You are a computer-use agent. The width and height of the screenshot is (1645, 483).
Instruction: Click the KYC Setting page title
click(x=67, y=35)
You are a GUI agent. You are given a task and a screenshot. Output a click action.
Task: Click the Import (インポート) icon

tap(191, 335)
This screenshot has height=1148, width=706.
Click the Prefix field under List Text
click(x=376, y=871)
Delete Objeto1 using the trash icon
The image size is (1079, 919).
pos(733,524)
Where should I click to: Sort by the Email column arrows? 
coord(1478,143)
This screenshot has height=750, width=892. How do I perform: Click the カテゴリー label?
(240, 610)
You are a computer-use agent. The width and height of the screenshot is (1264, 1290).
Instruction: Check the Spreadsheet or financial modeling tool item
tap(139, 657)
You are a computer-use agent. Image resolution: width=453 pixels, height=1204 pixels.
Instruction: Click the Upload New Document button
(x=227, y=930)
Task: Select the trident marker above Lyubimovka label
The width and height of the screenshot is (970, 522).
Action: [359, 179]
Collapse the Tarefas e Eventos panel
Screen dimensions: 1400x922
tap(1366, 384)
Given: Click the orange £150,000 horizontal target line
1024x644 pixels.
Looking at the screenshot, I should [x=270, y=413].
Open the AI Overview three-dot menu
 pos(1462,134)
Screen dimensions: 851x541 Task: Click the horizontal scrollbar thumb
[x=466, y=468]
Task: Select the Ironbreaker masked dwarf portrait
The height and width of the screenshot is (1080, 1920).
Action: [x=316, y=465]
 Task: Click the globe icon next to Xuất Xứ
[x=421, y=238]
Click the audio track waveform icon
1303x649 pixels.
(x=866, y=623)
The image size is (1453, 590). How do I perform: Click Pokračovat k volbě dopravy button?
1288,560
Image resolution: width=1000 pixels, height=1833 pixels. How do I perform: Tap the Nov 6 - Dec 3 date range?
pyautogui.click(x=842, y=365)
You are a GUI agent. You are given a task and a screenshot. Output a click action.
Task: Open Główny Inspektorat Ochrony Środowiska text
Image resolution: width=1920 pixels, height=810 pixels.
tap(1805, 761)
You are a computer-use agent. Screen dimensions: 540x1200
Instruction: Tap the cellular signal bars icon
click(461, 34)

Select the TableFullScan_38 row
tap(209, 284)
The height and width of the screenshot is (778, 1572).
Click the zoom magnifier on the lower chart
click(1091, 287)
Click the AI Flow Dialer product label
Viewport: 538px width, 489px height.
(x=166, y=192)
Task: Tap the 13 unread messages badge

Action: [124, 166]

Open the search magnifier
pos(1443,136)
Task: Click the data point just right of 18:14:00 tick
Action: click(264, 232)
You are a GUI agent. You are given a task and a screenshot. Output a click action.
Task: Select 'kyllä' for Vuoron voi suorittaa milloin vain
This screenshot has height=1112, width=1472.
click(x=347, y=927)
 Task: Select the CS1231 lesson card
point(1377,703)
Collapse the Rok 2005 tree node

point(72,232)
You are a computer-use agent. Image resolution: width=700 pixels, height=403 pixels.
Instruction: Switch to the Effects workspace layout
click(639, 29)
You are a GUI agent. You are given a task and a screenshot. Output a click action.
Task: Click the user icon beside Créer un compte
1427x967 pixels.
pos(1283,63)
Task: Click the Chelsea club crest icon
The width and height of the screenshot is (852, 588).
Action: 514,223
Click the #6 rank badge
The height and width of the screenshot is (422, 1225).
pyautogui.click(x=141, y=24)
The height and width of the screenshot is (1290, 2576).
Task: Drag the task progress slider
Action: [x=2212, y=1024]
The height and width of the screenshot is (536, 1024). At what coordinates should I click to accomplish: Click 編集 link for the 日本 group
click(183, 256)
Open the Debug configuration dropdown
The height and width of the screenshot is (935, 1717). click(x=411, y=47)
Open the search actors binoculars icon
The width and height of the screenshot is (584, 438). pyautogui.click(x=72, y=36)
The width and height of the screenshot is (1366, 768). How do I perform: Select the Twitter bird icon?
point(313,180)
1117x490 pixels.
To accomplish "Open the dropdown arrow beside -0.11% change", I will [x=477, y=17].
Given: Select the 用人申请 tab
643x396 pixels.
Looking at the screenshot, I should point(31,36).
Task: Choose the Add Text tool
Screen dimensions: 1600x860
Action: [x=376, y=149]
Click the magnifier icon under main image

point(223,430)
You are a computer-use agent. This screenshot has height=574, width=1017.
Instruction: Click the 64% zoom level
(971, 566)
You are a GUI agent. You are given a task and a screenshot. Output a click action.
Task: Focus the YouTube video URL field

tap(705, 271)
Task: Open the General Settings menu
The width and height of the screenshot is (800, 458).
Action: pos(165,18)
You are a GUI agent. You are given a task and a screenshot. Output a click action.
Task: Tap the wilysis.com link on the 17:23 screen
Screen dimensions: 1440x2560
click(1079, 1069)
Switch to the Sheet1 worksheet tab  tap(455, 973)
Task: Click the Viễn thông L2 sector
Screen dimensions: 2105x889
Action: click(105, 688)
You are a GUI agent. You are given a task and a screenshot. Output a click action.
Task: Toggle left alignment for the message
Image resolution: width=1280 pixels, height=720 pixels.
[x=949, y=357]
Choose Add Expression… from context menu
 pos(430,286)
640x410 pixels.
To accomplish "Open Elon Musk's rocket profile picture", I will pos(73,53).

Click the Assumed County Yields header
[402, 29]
───
Within the material above, copy exactly the lines from the line that holds "Open the AI Overview three-dot menu" up to and including the line that holds "Click the audio track waveform icon".

Open the AI Overview three-dot menu
 pos(1462,134)
Screen dimensions: 851x541 Task: Click the horizontal scrollbar thumb
[x=466, y=468]
Task: Select the Ironbreaker masked dwarf portrait
The height and width of the screenshot is (1080, 1920).
Action: [x=316, y=465]
 Task: Click the globe icon next to Xuất Xứ
[x=421, y=238]
Click the audio track waveform icon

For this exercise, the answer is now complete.